Shlomo Yona <yona@cs.technion.ac.il> http://yeda.cs.technion.ac.il/~yona/
Today's lecture will also cover a lot of small details.
We will run through many examples.
Instead of trying to remember all the small details, try to focus on the big picture, as you can always check out the details on the freely available perldocs.
The quantifier metacharacters "?", "*", "+", and "{}" allow us to determine the number of repeats of a portion of a regex we consider to be a match. Quantifiers are put immediately after the character, character class, or grouping that we want to specify. They have the following meanings:
/[a-z]+\s+\d*/; # match a lowercase word, at least some space, and
# any number of digits
/(\w+)\s+\1/; # match doubled words of arbitrary length
$year =~ /\d{2,4}/; # make sure year is at least 2 but not more
# than 4 digits
$year =~ /\d{4}|\d{2}/; # better match; throw out 3 digit dates
These quantifiers will try to match as much of the string as possible, while still allowing the regex to match. So we have
$x = 'the cat in the hat'; $x =~ /^(.*)(at)(.*)$/; # matches, # $1 = 'the cat in the h' # $2 = 'at' # $3 = '' (0 matches)
The first quantifier ".*" grabs as much of the string as possible while still having the regex match. The second quantifier ".*" has no string left to it, so it matches 0 times.
By default, a quantified subpattern is "greedy", that is, it will match as many times as possible (given a particular starting location) while still allowing the rest of the pattern to match.
"12345" =~ /(\d+)(\d)/; # $1 = '1234'
# $2 = '5'
If you want it to match the minimum number of times possible, follow the quantifier with a "?". Note that the meanings don't change, just the "greediness":
"12345" =~ /(\d+?)(\d)/; # $1 = '1'
# $2 = '2'
Search and replace is performed using "s/regex/replace ment/modifiers". The "replacement" is a Perl double quoted string that replaces in the string whatever is matched with the "regex". The operator "=~" is also used here to associate a string with "s///". If matching against "$_", the "$_ =~" can be dropped.

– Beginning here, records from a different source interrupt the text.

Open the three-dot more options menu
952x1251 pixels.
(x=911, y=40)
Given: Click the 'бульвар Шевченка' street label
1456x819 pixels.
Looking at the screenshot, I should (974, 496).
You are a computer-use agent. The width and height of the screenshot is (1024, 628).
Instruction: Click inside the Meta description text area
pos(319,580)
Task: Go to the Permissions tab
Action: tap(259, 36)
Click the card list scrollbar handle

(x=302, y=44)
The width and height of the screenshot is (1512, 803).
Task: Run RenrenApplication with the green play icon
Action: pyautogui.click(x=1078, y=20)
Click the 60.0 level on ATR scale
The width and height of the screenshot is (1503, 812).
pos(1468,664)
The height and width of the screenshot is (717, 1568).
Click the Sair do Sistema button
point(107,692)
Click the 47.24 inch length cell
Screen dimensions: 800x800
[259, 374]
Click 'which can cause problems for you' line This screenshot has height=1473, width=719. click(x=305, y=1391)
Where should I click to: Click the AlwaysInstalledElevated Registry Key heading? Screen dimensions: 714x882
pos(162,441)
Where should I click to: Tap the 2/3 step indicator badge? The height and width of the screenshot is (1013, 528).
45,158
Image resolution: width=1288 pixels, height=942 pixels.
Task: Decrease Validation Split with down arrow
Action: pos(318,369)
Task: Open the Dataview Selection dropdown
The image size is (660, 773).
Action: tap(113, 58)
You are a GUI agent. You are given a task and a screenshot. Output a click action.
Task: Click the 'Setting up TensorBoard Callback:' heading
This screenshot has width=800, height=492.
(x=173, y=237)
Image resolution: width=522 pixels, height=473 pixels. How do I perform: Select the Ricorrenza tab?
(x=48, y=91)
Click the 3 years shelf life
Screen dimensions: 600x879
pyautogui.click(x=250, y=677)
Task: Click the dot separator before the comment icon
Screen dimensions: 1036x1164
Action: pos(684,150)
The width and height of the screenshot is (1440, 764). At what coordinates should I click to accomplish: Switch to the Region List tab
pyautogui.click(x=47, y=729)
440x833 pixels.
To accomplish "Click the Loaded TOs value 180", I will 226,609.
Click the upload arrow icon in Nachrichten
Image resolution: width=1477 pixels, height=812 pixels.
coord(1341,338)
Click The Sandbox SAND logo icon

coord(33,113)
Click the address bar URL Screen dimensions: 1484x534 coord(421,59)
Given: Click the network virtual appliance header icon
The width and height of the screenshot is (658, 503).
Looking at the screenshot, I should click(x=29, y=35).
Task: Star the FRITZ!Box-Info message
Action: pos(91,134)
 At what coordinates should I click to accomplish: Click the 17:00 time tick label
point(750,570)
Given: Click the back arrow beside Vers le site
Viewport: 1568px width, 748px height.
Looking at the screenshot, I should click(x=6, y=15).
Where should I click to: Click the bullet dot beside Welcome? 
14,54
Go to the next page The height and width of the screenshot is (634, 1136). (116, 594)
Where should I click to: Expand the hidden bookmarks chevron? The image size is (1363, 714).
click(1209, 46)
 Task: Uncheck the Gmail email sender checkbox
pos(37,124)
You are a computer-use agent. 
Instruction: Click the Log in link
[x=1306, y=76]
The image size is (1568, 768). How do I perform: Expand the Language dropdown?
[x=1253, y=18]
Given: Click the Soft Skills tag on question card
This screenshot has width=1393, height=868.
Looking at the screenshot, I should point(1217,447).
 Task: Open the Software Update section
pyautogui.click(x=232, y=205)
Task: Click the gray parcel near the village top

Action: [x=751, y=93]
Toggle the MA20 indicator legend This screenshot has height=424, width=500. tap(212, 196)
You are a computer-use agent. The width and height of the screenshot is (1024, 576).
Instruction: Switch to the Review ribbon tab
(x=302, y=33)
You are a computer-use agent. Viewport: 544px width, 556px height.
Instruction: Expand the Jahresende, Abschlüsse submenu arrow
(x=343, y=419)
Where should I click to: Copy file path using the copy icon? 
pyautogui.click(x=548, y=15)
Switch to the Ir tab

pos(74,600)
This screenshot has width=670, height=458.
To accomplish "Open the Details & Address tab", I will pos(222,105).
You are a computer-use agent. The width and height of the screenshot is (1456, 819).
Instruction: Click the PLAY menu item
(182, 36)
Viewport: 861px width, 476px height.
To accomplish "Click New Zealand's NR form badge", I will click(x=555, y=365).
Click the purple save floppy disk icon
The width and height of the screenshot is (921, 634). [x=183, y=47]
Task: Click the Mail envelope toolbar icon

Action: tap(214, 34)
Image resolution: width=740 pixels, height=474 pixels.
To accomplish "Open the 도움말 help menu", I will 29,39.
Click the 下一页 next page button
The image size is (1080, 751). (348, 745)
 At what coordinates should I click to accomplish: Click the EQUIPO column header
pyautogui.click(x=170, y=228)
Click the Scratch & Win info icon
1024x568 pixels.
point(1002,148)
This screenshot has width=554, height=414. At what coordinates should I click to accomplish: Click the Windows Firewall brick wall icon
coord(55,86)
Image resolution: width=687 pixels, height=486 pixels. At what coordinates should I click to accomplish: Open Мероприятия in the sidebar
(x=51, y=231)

If there is a match, "s///" returns the number of substitutions made, otherwise it returns false.
$x = "Time to feed the cat!";
$x =~ s/cat/hacker/; # $x contains "Time to feed the hacker!"
$y = "'quoted words'";
$y =~ s/^'(.*)'$/$1/; # strip single quotes,
# $y contains "quoted words"
With the "s///" operator, the matched variables "$1", "$2", etc. are immediately available for use in the replacement expression. With the global modifier, "s///g" will search and replace all occurrences of the regex in the string:
$x = "I batted 4 for 4";
$x =~ s/4/four/; # $x contains "I batted four for 4"
$x = "I batted 4 for 4";
$x =~ s/4/four/g; # $x contains "I batted four for four"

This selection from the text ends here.